Éstos son los principios nucleares de la declaración. Coherentemente, al ceñirse estrictamente a los derechos lingüísticos, la declaración no habla de las funciones internacionales de ciertas lenguas, por ejemplo, o de las divisiones políticamente arbitrarias que existen de los territorios lingüísticos. La declaración ni siquiera dice nada sobre lo que para muchos sería una solución equitativa de los problemas relacionados con los derechos lingüísticos en el seno de comunidades donde se hablan diferentes lenguas: la imposición del bilingüismo o multilingüismo institucionalizado. El silencio sobre este punto es atribuible, entre otras causas, a que no existe ningún ejemplo en el mundo en el que la aparente solución salve los derechos lingüísticos de todos. Más bien deja en situación de debilidad o desamparo, o de marginación más o menos evidente, los derechos de la comunidad lingüística propiamente dicha.

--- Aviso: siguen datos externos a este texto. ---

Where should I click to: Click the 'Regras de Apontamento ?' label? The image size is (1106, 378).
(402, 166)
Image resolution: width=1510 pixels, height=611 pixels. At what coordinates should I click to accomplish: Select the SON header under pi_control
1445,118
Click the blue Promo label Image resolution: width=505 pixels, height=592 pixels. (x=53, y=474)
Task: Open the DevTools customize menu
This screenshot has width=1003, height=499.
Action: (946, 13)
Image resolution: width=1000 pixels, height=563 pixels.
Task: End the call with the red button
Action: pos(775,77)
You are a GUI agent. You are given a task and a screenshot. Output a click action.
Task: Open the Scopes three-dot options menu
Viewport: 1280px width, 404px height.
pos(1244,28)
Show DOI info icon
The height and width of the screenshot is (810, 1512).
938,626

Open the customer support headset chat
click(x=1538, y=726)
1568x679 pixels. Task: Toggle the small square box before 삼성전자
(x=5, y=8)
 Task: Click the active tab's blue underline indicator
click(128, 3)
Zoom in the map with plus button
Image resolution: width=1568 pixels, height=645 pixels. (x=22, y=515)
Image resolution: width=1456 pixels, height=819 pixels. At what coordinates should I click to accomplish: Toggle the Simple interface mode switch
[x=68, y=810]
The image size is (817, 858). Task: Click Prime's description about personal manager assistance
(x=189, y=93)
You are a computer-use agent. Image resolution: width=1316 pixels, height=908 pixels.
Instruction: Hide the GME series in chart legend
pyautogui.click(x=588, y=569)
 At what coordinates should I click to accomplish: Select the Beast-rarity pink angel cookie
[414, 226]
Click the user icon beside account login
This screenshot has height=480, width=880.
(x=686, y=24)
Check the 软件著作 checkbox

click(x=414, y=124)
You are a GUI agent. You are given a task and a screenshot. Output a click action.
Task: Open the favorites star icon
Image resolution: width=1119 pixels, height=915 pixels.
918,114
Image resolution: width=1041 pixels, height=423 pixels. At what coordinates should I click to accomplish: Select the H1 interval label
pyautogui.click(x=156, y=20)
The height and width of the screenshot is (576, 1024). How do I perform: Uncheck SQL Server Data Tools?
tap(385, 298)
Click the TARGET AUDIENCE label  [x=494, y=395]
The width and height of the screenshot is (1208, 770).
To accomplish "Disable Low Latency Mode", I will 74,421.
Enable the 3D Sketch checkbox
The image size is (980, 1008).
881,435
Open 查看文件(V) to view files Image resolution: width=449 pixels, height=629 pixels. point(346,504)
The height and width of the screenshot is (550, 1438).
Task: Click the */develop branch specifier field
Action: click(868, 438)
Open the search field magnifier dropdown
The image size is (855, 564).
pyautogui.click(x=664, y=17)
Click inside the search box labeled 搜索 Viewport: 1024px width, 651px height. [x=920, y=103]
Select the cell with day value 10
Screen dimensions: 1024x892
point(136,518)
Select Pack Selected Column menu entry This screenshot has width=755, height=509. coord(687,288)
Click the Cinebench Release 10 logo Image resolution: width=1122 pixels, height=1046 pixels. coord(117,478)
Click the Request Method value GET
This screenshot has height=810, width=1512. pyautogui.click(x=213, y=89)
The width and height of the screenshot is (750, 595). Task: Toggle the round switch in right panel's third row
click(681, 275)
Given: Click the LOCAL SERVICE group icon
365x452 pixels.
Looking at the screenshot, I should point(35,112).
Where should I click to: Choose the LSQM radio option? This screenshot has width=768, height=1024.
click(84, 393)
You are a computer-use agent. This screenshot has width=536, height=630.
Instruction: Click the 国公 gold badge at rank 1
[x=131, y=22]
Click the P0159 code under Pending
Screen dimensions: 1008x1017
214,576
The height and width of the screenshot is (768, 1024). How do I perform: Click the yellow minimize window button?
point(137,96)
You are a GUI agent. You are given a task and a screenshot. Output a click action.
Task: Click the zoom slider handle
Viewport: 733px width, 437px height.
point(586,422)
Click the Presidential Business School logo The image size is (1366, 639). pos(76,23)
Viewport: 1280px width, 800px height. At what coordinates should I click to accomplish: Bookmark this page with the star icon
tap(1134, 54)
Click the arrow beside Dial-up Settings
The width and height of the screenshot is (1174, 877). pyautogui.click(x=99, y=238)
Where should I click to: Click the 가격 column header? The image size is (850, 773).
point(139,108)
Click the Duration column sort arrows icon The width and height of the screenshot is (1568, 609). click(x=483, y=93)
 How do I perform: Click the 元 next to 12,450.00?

La primera reacción de alto nivel que nos llegó después de proclamarse la declaración en el paraninfo de la Universidad de Barcelona fue la de Federico Mayor Zaragoza, director general de la Unesco. En resumen nos dijo: "Se trata de una declaración rigurosa y oportuna, la primera que se centra sólo en los derechos lingüísticos. La declaración hará historia. Llévela a la asamblea de la Unesco". Es decir, en la primera institución pública de nuestro planeta que se ocupa de las lenguas y culturas.
Durante los veinticinco años de su recorrido, la declaración fue presentada dos veces en la sede de la Unesco en París, pero se "perdió" por los intricados laberintos controlados por los estados constituidos. También ha sido expuesta tres veces, dos por mí mismo, en la tribuna del Consejo de los Derechos Humanos de la ONU, en Ginebra, ante los embajadores de casi todos los estados del mundo. Aparentemente, los estados no han hecho caso... Su aceptación les habría obligado a abandonar un arma que utilizan para transmitir su poder y también a abandonar unas políticas que les ponen en cuestión, sobre todo los estados que se proclaman servidores de la democracia.
Sin embargo, durante estos veinticinco años hemos notado algunos progresos reconfortantes. La declaración ha recibido la adhesión de personalidades que cuentan en la cultura de la paz, como los premios Nobel Desmond Tutu, Dalai Lama, Adolfo Pérez Esquivel, Shimon Peres, Nelson Mandela, Yasser Arafat, José Ramos, premios Nobel de literatura como Wislawa Szymborska, Seamus Heaney, Octavio Paz, lingüistas de primera fila, como Noam Chomsky, Ngugi wa Thiong'o, Homero Arridis... Igualmente ha recibido el apoyo de varios Parlamentos europeos y sudamericanos. Quizás también ha influido en la redacción de la declaración sobre los derechos de los pueblos indígenas, proclamada por la ONU en 2007, cuyo contenido está en la línea de la nuestra declaración.
Celebramos una efeméride con cierto regusto de una obra inacabada. Sin embargo, con la certeza de que los promotores y los adheridos a la declaración hemos sembrado una buena semilla. Una semilla que le cuesta echar raíces y crecer, pero que no dejamos de regar. Con la esperanza de que se cumpla lo que auguran las disposiciones finales de la declaración: "la creación del Consejo de las Lenguas en el seno de las Naciones Unidas [...], que se establezca un organismo de derecho internacional con el fin de amparar a las comunidades lingüísticas en el ejercicio de los derechos reconocidos en esta declaración".
Mientras tanto el comité de seguimiento ha sido reforzado por la entidad vasca Observatorio de Derechos Lingüísticos Behatokia, fundado en 2001. Una de las últimas tomas de posición, hace pocas semanas, de estos y otros organismos de la sociedad civil defensores de los derechos lingüísticos ha sido su denuncia, en las Cortes de Madrid, que a estas alturas encara los Parlamentarios españoles en su mayoría rehuyen admitir, con todas las consecuencias, el plurilingüismo existente en España.